* **TASK TO CARRY OUT**: Reproduce the records below exactly as given.

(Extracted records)
-- -- --

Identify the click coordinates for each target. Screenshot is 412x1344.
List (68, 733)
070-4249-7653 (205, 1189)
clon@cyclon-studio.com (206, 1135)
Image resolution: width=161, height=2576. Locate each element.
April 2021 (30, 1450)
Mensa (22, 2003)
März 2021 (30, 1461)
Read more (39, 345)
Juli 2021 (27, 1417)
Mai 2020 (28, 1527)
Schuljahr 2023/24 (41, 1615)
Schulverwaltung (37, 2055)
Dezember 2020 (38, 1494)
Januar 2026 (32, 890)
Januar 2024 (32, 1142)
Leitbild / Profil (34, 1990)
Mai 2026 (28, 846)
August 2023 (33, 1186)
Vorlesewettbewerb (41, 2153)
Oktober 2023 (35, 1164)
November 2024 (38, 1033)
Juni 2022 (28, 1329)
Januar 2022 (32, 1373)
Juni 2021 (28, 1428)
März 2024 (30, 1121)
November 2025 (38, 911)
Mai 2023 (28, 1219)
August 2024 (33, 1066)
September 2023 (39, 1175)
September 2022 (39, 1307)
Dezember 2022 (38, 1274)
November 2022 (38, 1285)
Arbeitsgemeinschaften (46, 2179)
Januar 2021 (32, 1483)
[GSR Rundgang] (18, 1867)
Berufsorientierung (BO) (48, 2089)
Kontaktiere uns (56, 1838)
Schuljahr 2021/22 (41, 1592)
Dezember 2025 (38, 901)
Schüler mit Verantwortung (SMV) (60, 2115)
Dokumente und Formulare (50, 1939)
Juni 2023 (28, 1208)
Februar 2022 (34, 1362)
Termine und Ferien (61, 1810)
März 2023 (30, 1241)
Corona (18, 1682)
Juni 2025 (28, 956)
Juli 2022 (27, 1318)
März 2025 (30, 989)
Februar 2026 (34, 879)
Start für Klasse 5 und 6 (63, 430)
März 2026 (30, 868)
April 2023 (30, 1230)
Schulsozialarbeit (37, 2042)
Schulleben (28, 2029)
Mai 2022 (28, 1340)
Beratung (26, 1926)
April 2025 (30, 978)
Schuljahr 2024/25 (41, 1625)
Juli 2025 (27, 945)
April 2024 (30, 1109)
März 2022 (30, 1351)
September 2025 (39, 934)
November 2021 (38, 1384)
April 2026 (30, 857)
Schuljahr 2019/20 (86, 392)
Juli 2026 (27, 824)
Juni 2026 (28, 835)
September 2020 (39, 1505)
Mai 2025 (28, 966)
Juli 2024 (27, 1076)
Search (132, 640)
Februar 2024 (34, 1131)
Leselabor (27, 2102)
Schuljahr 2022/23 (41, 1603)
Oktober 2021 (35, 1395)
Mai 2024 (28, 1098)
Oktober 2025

-- -- --

* **WRITTEN RESPONSE**:
Identify the click coordinates for each target. Screenshot is 412x1344.
List (68, 733)
070-4249-7653 (205, 1189)
clon@cyclon-studio.com (206, 1135)
Image resolution: width=161, height=2576. Locate each element.
April 2021 (30, 1450)
Mensa (22, 2003)
März 2021 (30, 1461)
Read more (39, 345)
Juli 2021 (27, 1417)
Mai 2020 (28, 1527)
Schuljahr 2023/24 (41, 1615)
Schulverwaltung (37, 2055)
Dezember 2020 (38, 1494)
Januar 2026 (32, 890)
Januar 2024 (32, 1142)
Leitbild / Profil (34, 1990)
Mai 2026 (28, 846)
August 2023 (33, 1186)
Vorlesewettbewerb (41, 2153)
Oktober 2023 (35, 1164)
November 2024 (38, 1033)
Juni 2022 (28, 1329)
Januar 2022 (32, 1373)
Juni 2021 (28, 1428)
März 2024 (30, 1121)
November 2025 (38, 911)
Mai 2023 (28, 1219)
August 2024 (33, 1066)
September 2023 (39, 1175)
September 2022 (39, 1307)
Dezember 2022 (38, 1274)
November 2022 (38, 1285)
Arbeitsgemeinschaften (46, 2179)
Januar 2021 (32, 1483)
[GSR Rundgang] (18, 1867)
Berufsorientierung (BO) (48, 2089)
Kontaktiere uns (56, 1838)
Schuljahr 2021/22 (41, 1592)
Dezember 2025 (38, 901)
Schüler mit Verantwortung (SMV) (60, 2115)
Dokumente und Formulare (50, 1939)
Juni 2023 (28, 1208)
Februar 2022 (34, 1362)
Termine und Ferien (61, 1810)
März 2023 (30, 1241)
Corona (18, 1682)
Juni 2025 (28, 956)
Juli 2022 (27, 1318)
März 2025 (30, 989)
Februar 2026 (34, 879)
Start für Klasse 5 und 6 (63, 430)
März 2026 (30, 868)
April 2023 (30, 1230)
Schulsozialarbeit (37, 2042)
Schulleben (28, 2029)
Mai 2022 (28, 1340)
Beratung (26, 1926)
April 2025 (30, 978)
Schuljahr 2024/25 (41, 1625)
Juli 2025 (27, 945)
April 2024 (30, 1109)
März 2022 (30, 1351)
September 2025 (39, 934)
November 2021 (38, 1384)
April 2026 (30, 857)
Schuljahr 2019/20 (86, 392)
Juli 2026 (27, 824)
Juni 2026 (28, 835)
September 2020 (39, 1505)
Mai 2025 (28, 966)
Juli 2024 (27, 1076)
Search (132, 640)
Februar 2024 (34, 1131)
Leselabor (27, 2102)
Schuljahr 2022/23 (41, 1603)
Oktober 2021 (35, 1395)
Mai 2024 (28, 1098)
Oktober 2025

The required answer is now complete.